Loom - Part 4 - Non-thread-blocking async I/O

8 mai 2020

Starting from where we left in the previous entry, we can say that Asynchronous API are nice because they don't block the calling thread. But an asynchronous API is not a guarantee that it will not block other underlying threads. Thus, the problem of memory footprint, context switches and cache misses of kernel threads remains.

Part 4 in a series of articles about Project Loom.
In this part we re-implement our proxy service with non-thread-blocking asynchronous java NIO.

The companion code repository is at arnaudbos/untangled

If you'd like you could head over to
Part 0 - Rationale
Part 1 - It's all about Scheduling
Part 2 - Blocking code
Part 3 - Asynchronous code
Part 4 - Non-thread-blocking async I/O (this page)

I also wrote this:

There's a reason why both sync/async and thread-blocking/non-thread-blocking are often mixed-up: today, the only—i.e. built-in— way to execute non-thread-blocking code on the JVM is to use asynchronous API.

Let's implement our use case once again (see part-2) with an asynchronous and non-thread-blocking API: Java NIO.

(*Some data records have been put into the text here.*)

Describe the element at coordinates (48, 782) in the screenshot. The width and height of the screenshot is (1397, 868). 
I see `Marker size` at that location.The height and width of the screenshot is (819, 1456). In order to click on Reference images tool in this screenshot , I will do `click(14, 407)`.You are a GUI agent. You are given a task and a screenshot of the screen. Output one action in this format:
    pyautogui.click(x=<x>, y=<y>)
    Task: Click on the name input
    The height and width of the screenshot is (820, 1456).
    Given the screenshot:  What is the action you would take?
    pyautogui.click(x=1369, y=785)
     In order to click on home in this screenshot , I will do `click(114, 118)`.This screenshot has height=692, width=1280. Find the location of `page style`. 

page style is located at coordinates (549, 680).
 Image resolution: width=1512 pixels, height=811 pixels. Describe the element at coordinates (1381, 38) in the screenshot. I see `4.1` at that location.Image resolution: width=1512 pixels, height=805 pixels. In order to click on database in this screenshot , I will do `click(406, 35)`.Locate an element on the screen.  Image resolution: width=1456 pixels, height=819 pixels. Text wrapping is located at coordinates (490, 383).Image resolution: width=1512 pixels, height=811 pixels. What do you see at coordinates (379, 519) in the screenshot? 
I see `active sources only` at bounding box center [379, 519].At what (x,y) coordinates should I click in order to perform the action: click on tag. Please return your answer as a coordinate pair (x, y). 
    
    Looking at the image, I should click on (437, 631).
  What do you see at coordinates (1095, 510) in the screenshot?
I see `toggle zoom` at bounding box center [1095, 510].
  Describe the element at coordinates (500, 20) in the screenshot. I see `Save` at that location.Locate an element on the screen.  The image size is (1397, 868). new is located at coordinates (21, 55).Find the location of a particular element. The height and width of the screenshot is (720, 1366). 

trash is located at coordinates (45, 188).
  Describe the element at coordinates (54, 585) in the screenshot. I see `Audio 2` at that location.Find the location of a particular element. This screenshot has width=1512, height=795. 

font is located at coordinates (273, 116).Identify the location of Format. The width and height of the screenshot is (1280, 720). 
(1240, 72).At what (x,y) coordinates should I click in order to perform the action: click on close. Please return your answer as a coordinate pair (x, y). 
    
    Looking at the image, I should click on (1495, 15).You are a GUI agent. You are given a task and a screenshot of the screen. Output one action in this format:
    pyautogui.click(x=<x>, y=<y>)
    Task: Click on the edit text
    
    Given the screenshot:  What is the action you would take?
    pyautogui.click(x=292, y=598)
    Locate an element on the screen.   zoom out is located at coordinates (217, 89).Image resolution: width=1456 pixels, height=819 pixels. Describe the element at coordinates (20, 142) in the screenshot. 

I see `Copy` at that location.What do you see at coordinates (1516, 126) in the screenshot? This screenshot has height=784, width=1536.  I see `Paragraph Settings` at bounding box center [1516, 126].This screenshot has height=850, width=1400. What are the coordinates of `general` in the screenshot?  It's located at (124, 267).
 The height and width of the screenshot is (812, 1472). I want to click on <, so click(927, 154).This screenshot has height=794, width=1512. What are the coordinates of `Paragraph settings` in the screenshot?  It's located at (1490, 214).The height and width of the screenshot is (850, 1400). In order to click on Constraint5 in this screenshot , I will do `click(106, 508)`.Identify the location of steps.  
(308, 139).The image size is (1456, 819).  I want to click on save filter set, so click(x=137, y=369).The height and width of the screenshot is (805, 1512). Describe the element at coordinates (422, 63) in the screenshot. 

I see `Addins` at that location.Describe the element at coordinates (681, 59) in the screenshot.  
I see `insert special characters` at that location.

You can find the complete source code for this sample here.

Java NIO

Actually, most of the code is the same as in the previous implementation. The API being asynchronous, we keep the many callbacks to pass around and business logic to cut into pieces.

The crux of this API change lies in the code handling the HTTP requests and bubbles up in the callback interface.

asyncNonBlockingRequest

I've been told that the slightly bulky and indented code I had put here at first, which illustrated, for dramatic effect, what callback hell looks like, could be a bit hard to digest at the start of a blog post. So I did my best to split it in several snippets.

public static void asyncNonBlockingRequest(
    ExecutorService executor,
    String url,
    String headers,
①  RequestHandler handler
) {
    executor.submit(() -> {
        try {
            println("Starting request to " + url);
            URL uri = new URL(url);
            SocketAddress serverAddress =
                new InetSocketAddress(uri.getHost(), uri.getPort());
②          AsynchronousSocketChannel channel =
                AsynchronousSocketChannel.open(group);

③          channel.connect(
                serverAddress,
                null,
                new CompletionHandler<Void, Void>() {
                    ...
                }
            );
        } catch (Exception e){ ... }
    });
}

Unlike asyncRequest from the previous entry, asyncNonBlockingRequest doesn't take a CompletionHandler<InputStream> but a RequestHandler parameter. We'll see why shortly.
Also unlike asyncRequest, which uses a SocketChannel, this code opens an AsynchronousSocketChannel.
AsynchronousSocketChannel#open opens a channel (analogous to a file descriptor) in non-blocking mode by default.
We asynchronously establish a connection to the remote address.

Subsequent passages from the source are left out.